Livit even designed a maple syrup scent that’s in use by IHOP all over the world; the smell is sprayed from a small canister, and lingers just above the front door. For now, those scents are reliant on cartridges that get changed once per week. Calleja says that soon enough, multiple cartridges will be available in one long-lasting compartment, and that the whole thing will be run via app, once again lessening the time an on-site staff member’s physical input is required.

Not chef-driven

“I believe that restaurants are moving in two directions,” Calleja notes. The first path is toward an increased focus on convenience and affordability (and even delivery), and the second is on restaurants that can optimize the social aspect of gathering in one public place to eat. The former will hone in on speed, ease, and affordability, while the latter would rely on some combination of a chef’s pedigree and the design and feel of a space itself as a draw for groups looking to interact publicly. Calleja says that while he agrees that any restaurant’s food must be of a certain caliber, he’s not sold on the notion that chef-driven restaurants, where individual dishes are paramount, will be the most profitable (or popular) places to dine in the near future. V DTLA does not have a name chef, and likely never will; the space itself is all.

A shrimp cocktail in a tall glass, with edible flowers on the side.
Shrimp cocktail
Dropping in a garnish on a clear cocktail using tweezers.
Adding garnish

“We did a focus group. We took exactly the same pizza, and we put it in a white pizza box, no name or brand. And then we took another pizza and put it in our pizza box,” he says, referring to V DTLA’s uniquely designed black boxes with a slide-out tray, “Guests said they would be willing to pay 27 percent more money for the pizza in our pizza box. It’s the same product.”

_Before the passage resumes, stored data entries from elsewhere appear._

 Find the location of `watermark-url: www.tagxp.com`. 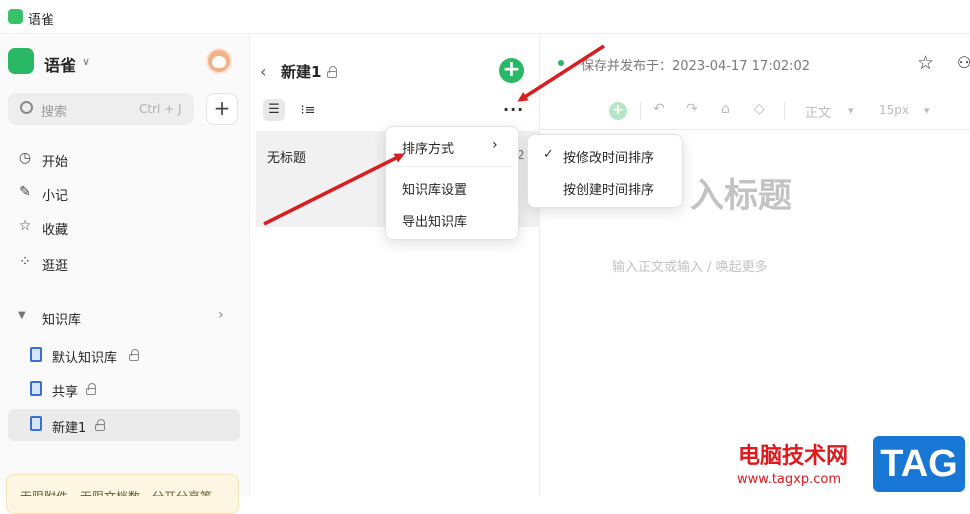

watermark-url: www.tagxp.com is located at coordinates (789, 480).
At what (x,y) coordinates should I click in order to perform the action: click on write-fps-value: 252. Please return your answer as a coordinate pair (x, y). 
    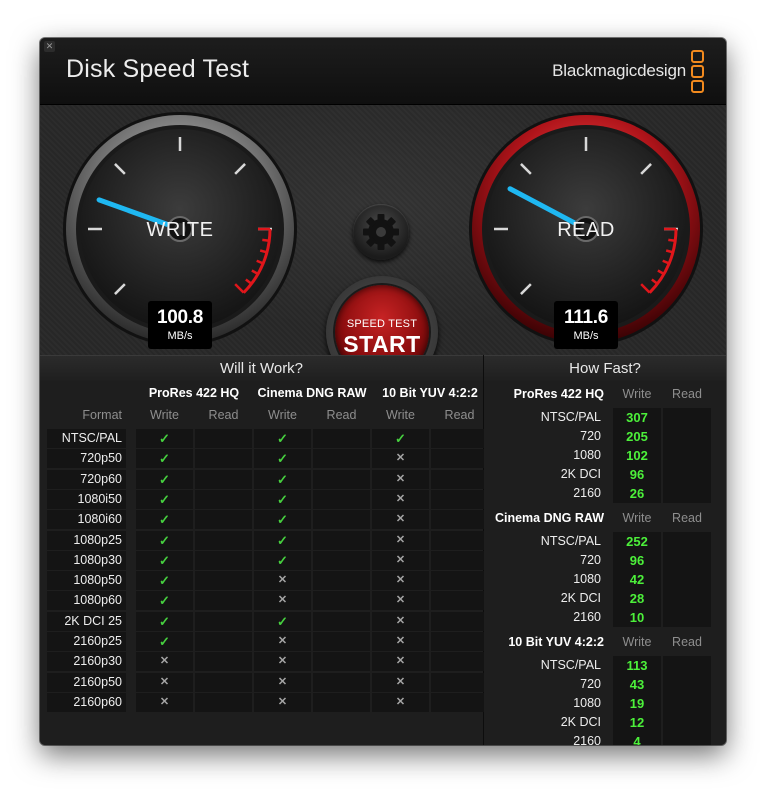
    Looking at the image, I should click on (637, 542).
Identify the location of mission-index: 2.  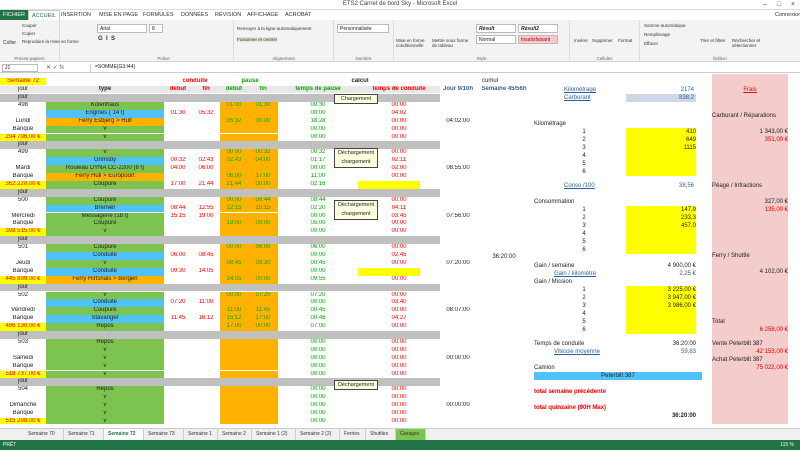
(584, 298).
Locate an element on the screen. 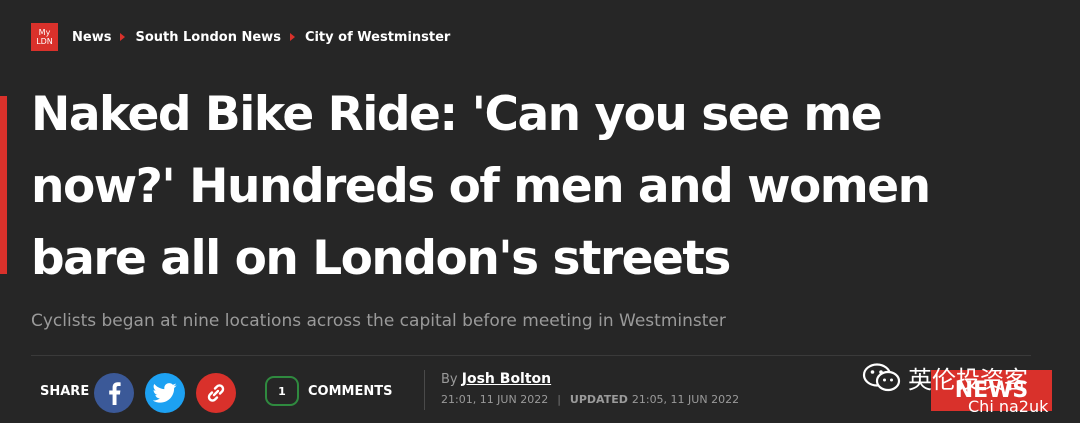 Image resolution: width=1080 pixels, height=423 pixels. breadcrumb-news: News is located at coordinates (92, 38).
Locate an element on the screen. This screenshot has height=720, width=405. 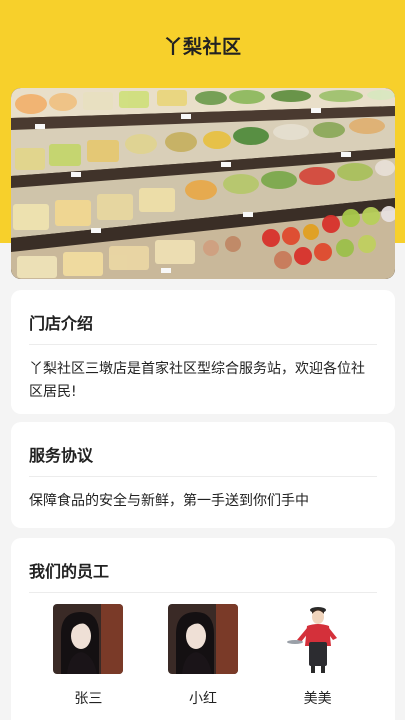
staff-member: 美美 is located at coordinates (318, 656).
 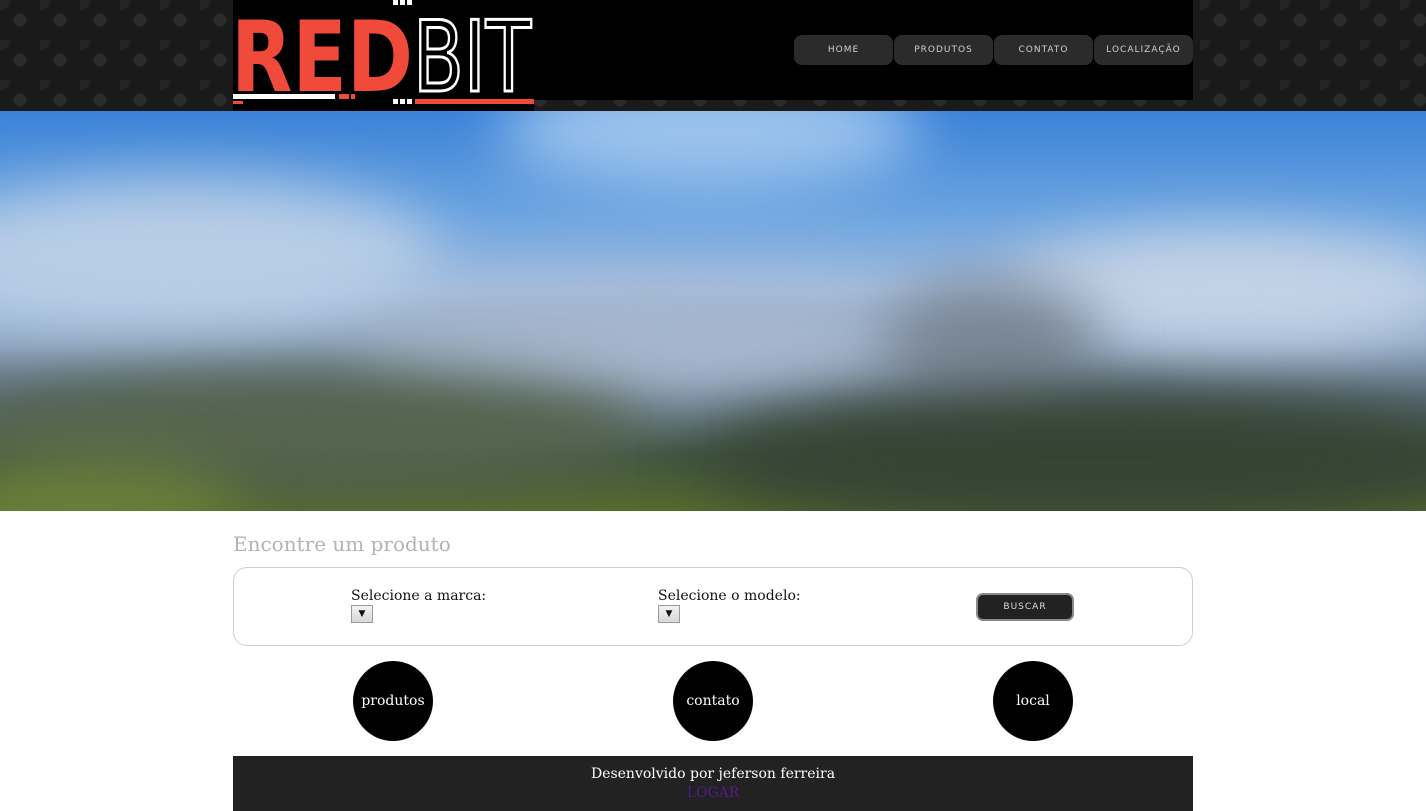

Of course, not everything is working perfectly at V DTLA. The restaurant recently switched from its opening counter-service model, doing away with the tokens that were handed out to each person who entered. Those tokens held an RFID chip that located each person within the space so food runners could find them and owners could track the most-used portions of the room, while also counting the total number of diners and adjusting sound and light cues accordingly. The line-up-and-order-at-the-bar model proved confusing for first-time diners in LA, though Calleja says it’s still immensely popular in Europe, where casual neighborhood restaurant and pub culture is more pervasive.

And while some of the tech used inside V DTLA has allowed for higher margins and lower costs on the menu, the restaurant still sells cocktails that hover around $12 apiece; a value compared to the $20 drinks at the Nomad nearby, but not exactly dive-bar prices. Still, the overall introduction of sound, light, design, and tech cues have made the restaurant a popular place on busy Downtown weekend nights, and could prove to be a workable model for other LA restaurants down the line.